▶ **Your instructions**:
Search the entries for the word "refresh" and copy each line that has it.

▶ **Material for this exercise**:
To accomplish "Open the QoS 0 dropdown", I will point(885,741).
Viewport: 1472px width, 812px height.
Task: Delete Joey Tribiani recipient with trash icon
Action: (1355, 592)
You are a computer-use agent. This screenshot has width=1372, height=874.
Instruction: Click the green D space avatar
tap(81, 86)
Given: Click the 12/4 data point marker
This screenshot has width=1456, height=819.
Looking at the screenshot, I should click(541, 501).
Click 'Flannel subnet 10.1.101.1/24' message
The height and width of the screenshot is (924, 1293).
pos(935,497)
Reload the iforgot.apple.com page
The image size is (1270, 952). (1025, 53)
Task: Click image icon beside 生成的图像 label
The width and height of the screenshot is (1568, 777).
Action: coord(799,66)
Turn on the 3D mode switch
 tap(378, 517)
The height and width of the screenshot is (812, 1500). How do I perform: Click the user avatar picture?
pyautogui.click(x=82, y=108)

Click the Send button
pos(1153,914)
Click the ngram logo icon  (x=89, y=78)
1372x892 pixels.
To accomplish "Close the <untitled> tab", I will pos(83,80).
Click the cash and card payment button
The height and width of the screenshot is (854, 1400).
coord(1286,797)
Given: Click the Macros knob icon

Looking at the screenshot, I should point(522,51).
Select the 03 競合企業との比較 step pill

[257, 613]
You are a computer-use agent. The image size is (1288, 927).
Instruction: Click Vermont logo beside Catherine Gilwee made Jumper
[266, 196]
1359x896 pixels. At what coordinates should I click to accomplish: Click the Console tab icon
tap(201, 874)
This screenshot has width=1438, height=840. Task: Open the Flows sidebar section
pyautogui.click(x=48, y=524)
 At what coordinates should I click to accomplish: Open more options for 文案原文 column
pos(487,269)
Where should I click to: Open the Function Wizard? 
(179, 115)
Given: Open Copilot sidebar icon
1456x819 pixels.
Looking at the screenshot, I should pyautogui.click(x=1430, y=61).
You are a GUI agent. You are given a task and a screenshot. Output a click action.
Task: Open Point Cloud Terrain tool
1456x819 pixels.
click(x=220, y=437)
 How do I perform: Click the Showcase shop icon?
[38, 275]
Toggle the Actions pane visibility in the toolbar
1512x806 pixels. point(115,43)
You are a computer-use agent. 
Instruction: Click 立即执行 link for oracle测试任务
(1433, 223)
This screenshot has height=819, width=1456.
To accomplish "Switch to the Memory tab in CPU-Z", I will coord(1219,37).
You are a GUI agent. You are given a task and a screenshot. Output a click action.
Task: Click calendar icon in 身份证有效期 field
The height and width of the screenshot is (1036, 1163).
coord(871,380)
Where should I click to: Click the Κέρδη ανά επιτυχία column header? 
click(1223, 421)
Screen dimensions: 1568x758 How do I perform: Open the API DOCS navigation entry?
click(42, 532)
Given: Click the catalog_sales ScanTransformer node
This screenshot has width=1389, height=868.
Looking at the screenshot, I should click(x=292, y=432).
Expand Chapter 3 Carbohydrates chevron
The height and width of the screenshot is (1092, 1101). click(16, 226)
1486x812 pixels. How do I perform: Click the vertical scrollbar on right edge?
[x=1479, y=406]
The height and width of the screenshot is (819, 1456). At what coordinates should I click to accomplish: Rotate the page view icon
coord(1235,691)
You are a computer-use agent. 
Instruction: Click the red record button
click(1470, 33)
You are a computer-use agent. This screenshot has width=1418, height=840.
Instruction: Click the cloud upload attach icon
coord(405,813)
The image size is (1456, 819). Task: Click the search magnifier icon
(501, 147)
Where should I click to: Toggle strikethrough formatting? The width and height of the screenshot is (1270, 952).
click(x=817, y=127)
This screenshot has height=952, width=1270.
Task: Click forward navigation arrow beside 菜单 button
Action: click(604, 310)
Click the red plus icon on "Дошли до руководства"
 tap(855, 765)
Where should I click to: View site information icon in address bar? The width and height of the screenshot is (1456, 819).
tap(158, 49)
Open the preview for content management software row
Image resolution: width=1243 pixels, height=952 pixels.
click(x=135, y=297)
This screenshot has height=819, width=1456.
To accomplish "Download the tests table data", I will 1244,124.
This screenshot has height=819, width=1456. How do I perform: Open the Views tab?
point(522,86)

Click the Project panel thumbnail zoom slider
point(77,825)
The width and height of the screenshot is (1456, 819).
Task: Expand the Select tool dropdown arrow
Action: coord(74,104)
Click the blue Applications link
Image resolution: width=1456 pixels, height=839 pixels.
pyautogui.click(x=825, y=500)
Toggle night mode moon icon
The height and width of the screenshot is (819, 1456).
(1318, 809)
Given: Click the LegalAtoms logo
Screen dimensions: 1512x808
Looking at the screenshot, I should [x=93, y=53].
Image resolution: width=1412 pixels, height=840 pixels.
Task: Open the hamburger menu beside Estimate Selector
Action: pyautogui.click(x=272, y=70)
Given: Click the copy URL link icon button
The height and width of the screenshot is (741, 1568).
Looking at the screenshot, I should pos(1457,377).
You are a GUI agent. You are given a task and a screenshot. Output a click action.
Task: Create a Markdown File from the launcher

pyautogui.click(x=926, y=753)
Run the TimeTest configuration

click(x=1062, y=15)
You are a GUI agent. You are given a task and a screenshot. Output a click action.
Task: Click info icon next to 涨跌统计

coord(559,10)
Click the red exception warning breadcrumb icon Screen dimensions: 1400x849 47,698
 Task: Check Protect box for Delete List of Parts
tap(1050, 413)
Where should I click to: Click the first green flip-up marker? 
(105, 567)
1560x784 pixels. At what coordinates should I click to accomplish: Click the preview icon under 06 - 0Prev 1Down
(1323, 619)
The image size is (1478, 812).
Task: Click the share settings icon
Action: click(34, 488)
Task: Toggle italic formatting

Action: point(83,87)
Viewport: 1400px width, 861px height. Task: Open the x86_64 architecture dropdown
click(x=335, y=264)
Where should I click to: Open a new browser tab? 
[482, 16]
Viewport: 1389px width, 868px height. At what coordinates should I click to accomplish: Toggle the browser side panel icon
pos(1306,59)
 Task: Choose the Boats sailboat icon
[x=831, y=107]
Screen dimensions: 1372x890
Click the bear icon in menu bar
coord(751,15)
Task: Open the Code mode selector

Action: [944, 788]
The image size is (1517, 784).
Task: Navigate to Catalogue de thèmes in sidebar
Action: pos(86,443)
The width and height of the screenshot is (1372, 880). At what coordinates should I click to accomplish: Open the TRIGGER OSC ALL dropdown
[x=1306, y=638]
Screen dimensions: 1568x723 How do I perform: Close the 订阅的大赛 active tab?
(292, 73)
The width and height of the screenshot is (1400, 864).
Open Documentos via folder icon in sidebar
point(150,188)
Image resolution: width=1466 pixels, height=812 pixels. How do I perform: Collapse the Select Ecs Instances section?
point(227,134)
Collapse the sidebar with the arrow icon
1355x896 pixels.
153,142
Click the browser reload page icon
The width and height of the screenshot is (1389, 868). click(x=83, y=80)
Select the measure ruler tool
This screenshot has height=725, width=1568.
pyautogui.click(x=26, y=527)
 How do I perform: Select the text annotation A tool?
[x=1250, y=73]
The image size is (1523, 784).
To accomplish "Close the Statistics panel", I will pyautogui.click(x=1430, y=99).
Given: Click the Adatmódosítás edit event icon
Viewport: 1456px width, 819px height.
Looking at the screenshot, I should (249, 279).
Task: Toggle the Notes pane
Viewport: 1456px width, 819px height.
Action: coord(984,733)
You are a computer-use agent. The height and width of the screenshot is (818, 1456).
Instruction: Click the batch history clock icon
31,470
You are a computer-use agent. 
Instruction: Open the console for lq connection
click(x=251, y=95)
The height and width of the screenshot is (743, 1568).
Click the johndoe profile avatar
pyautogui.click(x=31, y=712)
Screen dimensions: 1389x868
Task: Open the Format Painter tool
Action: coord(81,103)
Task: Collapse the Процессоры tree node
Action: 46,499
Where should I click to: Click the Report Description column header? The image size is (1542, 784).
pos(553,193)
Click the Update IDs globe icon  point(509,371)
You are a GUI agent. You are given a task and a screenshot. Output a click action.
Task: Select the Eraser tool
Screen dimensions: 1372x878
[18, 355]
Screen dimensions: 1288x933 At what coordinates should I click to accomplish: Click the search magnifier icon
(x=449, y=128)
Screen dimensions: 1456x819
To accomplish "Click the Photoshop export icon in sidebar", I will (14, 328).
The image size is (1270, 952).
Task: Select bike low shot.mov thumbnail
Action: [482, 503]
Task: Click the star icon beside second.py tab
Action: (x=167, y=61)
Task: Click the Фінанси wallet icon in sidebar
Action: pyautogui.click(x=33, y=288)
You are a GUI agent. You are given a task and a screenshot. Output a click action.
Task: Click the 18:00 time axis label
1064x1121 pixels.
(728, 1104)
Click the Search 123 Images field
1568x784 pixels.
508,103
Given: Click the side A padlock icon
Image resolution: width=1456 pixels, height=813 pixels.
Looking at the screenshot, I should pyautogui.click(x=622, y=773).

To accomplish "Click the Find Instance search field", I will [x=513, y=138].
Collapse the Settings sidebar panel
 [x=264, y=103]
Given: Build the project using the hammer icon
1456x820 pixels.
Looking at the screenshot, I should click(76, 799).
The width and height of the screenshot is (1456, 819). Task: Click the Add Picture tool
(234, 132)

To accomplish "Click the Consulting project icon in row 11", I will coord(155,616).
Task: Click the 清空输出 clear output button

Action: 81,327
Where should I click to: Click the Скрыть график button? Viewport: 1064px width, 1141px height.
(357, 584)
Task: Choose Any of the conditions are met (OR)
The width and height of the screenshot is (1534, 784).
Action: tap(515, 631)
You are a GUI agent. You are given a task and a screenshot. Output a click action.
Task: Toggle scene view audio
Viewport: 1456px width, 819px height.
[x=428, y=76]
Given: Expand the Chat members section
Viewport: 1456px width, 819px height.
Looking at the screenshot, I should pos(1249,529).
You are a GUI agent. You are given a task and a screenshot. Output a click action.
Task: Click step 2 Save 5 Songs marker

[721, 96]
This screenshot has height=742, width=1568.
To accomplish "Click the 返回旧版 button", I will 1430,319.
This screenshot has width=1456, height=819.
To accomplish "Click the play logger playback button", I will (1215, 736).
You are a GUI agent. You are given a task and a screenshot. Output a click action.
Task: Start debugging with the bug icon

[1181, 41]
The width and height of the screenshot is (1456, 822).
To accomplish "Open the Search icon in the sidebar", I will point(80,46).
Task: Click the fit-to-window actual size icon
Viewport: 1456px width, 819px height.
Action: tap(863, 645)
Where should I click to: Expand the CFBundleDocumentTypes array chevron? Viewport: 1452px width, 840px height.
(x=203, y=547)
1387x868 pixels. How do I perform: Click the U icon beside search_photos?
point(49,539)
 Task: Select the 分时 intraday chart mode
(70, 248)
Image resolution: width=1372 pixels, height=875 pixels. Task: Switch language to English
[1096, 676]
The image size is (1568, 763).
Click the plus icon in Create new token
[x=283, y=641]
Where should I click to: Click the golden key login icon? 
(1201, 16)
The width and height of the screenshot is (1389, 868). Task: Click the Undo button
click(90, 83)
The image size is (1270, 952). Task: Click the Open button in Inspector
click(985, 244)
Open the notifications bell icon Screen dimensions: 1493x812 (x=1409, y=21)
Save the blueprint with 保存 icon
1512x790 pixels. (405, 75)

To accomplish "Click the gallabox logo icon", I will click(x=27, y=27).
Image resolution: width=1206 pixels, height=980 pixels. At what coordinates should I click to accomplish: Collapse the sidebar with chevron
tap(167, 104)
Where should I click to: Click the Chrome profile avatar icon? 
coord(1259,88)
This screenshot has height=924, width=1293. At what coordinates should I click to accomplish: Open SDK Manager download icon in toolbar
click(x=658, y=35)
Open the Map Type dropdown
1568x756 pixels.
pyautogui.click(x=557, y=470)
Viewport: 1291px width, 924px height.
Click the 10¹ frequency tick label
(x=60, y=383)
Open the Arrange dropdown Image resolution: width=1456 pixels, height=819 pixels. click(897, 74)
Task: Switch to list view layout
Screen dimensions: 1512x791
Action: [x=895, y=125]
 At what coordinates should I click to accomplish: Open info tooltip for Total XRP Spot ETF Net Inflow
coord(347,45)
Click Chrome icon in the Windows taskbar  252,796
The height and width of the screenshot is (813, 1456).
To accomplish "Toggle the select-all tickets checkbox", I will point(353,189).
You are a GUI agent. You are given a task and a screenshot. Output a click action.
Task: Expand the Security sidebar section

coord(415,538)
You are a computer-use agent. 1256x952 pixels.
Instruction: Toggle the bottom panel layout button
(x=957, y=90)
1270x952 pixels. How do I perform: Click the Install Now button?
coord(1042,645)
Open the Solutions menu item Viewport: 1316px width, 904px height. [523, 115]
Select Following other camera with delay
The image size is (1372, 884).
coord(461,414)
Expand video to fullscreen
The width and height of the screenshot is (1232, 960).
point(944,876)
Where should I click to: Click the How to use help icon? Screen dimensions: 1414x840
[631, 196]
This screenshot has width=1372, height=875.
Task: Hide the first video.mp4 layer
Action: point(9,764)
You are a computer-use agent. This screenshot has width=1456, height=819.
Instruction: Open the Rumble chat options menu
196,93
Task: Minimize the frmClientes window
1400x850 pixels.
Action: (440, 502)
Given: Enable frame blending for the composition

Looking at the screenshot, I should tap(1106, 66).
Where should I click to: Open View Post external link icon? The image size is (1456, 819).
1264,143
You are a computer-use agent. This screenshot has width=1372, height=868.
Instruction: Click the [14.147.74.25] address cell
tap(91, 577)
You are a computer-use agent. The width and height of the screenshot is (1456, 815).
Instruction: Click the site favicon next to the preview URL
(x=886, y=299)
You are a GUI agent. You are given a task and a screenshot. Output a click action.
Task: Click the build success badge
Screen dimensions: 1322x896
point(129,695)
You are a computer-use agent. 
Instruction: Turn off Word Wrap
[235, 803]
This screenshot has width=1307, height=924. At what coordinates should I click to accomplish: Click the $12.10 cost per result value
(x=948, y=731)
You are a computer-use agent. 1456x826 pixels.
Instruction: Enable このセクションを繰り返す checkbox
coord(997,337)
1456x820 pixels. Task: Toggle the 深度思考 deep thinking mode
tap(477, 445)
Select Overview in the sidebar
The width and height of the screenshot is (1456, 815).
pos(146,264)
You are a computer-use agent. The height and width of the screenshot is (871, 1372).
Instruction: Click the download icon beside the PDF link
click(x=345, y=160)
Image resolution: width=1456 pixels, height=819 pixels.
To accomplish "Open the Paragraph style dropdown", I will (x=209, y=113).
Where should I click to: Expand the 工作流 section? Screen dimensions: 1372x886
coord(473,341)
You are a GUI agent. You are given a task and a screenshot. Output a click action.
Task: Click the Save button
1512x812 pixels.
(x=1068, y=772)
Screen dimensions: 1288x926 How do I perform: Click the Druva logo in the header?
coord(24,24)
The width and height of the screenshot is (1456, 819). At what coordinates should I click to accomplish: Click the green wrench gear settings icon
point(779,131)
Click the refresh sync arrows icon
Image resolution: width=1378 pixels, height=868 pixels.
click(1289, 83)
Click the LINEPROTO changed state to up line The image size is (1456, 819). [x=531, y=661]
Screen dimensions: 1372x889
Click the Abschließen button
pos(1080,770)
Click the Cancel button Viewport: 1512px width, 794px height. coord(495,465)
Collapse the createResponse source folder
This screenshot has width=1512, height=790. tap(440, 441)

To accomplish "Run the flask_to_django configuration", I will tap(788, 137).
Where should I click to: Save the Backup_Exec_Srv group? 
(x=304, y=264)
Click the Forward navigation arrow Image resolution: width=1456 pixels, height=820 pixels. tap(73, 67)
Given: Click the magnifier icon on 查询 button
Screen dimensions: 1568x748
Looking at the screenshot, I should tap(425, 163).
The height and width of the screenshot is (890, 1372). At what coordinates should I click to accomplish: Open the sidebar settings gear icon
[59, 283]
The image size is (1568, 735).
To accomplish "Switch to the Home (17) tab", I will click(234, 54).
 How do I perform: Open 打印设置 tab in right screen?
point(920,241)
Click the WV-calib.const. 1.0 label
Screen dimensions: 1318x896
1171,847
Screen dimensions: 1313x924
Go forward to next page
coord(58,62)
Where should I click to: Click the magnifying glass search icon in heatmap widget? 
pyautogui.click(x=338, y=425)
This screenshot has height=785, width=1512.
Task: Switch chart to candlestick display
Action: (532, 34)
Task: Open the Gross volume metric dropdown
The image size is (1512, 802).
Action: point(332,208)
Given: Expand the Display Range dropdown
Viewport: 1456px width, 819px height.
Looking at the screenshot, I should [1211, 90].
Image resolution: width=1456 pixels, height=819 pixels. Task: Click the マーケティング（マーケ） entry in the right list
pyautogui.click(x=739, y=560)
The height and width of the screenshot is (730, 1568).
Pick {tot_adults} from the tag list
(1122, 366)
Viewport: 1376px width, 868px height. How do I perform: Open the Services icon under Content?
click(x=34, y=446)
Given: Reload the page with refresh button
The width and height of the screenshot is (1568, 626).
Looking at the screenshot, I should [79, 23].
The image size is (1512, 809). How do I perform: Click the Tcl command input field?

▶ **The completed task**:
Click the refresh sync arrows icon
Given: Reload the page with refresh button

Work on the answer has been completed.